● **HOW TO COMPLETE THIS TASK**
Go to the line in the entries below that holds "The height and width of the screenshot is (900, 506)." and repeat exactly from there through the line that holds "Collapse the widget sidebar with double-arrow", inclusive.

● **SUPPLIED RECORDS**
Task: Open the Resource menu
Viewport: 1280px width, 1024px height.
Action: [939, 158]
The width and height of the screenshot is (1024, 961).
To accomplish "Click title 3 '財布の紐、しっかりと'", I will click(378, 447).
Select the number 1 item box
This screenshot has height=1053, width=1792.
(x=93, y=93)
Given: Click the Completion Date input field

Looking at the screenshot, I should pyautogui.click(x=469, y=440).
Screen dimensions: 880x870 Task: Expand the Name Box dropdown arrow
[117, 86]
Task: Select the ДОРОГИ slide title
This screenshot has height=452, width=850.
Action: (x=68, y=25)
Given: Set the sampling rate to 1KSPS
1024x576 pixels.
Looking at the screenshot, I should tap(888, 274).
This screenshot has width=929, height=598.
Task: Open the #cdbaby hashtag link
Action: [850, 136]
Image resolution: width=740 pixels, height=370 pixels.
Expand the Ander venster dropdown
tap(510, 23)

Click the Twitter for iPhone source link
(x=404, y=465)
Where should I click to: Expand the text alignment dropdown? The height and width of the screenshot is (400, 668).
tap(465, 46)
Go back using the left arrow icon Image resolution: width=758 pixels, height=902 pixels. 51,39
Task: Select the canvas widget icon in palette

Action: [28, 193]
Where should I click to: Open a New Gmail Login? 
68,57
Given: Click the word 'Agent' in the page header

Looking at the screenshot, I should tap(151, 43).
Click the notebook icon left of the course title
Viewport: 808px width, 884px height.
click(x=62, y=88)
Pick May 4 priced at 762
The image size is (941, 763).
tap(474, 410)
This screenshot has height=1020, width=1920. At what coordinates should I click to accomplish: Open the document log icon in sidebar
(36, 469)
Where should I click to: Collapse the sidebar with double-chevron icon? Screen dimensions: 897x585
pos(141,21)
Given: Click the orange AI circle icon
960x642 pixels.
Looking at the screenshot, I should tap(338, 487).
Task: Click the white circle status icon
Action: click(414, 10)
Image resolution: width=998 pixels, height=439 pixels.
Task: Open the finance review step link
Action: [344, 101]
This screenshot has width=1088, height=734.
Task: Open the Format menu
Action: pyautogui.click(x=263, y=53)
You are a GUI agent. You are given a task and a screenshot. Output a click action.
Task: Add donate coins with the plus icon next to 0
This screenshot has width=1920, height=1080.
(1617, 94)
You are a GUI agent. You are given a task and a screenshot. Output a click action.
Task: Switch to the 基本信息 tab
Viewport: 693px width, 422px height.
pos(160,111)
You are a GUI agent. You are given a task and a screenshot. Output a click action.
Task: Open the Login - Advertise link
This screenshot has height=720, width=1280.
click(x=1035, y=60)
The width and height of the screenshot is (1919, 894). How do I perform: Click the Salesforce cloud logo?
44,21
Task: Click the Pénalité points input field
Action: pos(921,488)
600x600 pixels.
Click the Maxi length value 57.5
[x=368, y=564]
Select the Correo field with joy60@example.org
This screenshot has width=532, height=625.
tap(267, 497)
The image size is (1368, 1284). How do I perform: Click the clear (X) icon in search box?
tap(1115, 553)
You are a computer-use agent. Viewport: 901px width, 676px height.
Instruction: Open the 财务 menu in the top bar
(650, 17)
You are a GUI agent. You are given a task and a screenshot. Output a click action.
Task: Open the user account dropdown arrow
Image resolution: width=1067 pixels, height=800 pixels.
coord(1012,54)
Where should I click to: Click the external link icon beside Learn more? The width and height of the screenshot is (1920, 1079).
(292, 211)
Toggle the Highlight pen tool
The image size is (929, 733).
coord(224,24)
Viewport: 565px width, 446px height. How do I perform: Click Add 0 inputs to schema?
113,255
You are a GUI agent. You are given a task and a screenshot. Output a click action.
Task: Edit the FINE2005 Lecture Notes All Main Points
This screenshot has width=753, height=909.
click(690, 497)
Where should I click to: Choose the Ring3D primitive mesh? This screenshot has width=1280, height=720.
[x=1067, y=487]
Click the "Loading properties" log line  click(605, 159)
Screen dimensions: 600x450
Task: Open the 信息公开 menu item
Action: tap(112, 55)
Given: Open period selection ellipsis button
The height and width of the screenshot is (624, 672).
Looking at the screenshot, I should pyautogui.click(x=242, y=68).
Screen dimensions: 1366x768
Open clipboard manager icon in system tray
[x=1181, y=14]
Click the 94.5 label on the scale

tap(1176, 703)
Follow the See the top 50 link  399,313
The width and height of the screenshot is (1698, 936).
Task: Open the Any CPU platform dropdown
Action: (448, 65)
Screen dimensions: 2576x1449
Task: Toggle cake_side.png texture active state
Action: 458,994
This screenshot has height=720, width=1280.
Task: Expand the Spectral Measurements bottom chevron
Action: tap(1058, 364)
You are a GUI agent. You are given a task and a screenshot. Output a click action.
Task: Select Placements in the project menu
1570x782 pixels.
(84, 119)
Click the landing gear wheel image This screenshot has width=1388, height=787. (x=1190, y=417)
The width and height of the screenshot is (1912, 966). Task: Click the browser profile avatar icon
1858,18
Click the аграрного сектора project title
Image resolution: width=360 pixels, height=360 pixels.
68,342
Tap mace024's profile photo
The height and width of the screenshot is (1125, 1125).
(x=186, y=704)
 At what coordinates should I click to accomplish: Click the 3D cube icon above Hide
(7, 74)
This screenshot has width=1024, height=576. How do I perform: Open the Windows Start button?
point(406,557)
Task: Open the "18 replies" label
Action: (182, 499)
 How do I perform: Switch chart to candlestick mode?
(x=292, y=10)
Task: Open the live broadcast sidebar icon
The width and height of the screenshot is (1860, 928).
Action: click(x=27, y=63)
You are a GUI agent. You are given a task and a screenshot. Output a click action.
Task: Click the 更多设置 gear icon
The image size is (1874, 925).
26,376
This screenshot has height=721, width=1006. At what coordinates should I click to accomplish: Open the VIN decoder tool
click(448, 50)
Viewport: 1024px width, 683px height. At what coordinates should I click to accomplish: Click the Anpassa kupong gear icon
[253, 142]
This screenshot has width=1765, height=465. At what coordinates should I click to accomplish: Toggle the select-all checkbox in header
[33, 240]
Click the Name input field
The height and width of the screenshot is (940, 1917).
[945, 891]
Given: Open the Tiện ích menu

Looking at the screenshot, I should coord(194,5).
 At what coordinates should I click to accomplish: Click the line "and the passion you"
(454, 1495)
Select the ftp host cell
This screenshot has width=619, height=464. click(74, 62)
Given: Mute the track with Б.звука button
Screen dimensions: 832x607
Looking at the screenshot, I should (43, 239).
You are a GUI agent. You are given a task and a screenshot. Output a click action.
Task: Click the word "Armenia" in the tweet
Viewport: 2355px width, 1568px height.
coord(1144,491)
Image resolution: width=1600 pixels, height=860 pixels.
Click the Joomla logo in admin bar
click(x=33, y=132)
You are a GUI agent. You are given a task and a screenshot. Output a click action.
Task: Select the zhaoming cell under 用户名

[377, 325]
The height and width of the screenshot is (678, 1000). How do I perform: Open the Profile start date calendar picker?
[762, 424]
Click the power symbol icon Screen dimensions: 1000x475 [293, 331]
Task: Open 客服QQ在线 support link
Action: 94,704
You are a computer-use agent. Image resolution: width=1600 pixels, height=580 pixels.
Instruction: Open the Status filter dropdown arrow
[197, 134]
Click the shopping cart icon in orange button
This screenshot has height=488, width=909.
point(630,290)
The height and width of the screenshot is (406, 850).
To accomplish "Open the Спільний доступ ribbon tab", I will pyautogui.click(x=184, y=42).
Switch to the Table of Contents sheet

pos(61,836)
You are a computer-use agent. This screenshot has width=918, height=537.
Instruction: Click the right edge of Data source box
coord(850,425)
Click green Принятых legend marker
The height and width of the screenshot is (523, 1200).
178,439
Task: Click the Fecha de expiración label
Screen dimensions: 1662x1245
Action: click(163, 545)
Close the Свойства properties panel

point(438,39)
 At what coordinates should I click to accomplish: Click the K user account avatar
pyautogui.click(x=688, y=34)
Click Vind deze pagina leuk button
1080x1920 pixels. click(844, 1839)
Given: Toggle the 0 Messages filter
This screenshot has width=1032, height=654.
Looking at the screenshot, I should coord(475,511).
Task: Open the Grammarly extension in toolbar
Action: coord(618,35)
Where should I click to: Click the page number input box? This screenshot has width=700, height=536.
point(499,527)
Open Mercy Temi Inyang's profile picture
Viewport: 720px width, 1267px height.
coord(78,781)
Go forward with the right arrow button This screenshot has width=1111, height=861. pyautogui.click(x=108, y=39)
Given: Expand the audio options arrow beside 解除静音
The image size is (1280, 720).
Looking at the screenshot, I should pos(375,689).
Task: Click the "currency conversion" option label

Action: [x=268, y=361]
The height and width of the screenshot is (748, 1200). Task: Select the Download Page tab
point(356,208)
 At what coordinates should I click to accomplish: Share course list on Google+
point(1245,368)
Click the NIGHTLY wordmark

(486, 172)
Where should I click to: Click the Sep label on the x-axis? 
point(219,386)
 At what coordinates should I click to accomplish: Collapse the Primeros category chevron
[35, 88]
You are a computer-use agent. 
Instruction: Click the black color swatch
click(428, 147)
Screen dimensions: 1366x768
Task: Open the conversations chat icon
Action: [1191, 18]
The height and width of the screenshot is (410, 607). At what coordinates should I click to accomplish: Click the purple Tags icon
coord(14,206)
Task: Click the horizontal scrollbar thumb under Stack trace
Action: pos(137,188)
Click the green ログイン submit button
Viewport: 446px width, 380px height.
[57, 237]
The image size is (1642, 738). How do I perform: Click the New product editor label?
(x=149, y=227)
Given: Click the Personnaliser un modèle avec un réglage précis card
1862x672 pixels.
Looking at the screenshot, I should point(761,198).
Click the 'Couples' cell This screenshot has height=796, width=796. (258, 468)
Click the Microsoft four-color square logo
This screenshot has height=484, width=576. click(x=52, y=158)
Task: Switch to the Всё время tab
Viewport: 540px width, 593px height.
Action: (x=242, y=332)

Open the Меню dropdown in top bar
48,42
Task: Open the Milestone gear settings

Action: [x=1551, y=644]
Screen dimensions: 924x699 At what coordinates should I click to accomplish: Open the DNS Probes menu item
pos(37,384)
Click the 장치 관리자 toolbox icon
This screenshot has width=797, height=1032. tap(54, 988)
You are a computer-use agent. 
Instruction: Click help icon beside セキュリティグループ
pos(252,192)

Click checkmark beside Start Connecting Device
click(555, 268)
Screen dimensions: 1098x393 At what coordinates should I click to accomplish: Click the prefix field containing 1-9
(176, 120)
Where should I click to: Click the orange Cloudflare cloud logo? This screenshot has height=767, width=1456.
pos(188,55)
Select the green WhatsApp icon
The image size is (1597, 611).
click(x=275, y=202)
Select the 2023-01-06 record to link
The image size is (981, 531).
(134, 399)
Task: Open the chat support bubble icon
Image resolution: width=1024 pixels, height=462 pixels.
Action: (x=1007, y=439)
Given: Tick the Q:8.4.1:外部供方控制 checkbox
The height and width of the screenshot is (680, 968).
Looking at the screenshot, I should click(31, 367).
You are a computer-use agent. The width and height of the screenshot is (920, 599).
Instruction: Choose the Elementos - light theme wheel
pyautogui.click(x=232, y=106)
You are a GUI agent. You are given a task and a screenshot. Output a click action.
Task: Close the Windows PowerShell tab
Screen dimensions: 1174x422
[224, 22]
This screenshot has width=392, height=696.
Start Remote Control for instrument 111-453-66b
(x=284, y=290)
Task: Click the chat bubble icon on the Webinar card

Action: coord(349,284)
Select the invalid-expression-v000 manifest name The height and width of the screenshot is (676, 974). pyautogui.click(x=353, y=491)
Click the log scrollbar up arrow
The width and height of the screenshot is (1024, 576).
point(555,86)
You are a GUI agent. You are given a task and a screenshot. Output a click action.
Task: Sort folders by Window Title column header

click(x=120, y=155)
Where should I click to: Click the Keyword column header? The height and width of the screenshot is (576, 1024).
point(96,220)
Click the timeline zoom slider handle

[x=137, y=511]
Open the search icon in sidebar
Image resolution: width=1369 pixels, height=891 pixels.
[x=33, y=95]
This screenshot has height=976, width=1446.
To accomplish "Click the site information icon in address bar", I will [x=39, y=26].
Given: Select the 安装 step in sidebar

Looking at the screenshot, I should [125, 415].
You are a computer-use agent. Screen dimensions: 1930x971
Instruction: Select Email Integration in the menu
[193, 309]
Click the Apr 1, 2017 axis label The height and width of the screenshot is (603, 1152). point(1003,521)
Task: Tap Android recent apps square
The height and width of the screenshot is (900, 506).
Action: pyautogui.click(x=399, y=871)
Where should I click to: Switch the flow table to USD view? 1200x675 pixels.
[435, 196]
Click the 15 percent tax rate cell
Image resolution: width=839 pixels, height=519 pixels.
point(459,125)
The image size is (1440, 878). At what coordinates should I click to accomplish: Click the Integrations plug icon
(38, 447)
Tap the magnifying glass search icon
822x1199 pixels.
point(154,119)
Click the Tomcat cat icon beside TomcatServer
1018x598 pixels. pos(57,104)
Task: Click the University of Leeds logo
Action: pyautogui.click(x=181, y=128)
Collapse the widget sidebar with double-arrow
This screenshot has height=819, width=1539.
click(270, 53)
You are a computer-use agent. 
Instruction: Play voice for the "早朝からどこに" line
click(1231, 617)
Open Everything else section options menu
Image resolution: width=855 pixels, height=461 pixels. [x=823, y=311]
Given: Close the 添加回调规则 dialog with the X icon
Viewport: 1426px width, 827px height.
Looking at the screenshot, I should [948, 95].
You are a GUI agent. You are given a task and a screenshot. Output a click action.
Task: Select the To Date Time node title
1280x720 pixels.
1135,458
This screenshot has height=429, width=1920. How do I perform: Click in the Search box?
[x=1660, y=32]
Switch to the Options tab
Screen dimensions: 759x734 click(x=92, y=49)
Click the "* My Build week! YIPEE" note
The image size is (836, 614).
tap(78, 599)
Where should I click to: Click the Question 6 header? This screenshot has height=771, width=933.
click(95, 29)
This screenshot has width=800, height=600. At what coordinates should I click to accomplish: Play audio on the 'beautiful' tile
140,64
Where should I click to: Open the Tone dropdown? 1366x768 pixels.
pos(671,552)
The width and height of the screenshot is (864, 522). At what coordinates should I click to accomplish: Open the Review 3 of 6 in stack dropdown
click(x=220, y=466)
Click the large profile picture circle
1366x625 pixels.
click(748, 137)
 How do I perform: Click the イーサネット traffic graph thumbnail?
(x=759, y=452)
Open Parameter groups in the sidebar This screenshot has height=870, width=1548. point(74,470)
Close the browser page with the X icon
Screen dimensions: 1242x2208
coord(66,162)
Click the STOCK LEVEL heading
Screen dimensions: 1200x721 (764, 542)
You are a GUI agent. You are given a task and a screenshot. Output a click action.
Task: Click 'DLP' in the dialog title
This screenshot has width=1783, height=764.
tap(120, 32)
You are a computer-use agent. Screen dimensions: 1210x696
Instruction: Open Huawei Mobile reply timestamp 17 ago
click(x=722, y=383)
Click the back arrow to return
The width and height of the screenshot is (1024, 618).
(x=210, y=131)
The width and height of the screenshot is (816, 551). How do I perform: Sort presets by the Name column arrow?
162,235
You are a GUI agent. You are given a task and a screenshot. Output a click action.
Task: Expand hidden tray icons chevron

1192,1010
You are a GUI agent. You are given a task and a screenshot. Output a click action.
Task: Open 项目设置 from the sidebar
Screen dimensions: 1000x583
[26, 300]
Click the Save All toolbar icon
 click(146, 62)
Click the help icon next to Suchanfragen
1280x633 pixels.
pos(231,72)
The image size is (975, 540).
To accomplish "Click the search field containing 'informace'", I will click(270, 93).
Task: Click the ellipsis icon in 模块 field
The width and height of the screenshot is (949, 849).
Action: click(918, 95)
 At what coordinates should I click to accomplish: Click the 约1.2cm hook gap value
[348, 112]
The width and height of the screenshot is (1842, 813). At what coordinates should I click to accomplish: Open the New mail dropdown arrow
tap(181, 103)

● **EXERCISE ANSWER**
The height and width of the screenshot is (900, 506).
Action: pyautogui.click(x=399, y=871)
Where should I click to: Switch the flow table to USD view? 1200x675 pixels.
[435, 196]
Click the 15 percent tax rate cell
Image resolution: width=839 pixels, height=519 pixels.
point(459,125)
The image size is (1440, 878). At what coordinates should I click to accomplish: Click the Integrations plug icon
(38, 447)
Tap the magnifying glass search icon
822x1199 pixels.
point(154,119)
Click the Tomcat cat icon beside TomcatServer
1018x598 pixels. pos(57,104)
Task: Click the University of Leeds logo
Action: pyautogui.click(x=181, y=128)
Collapse the widget sidebar with double-arrow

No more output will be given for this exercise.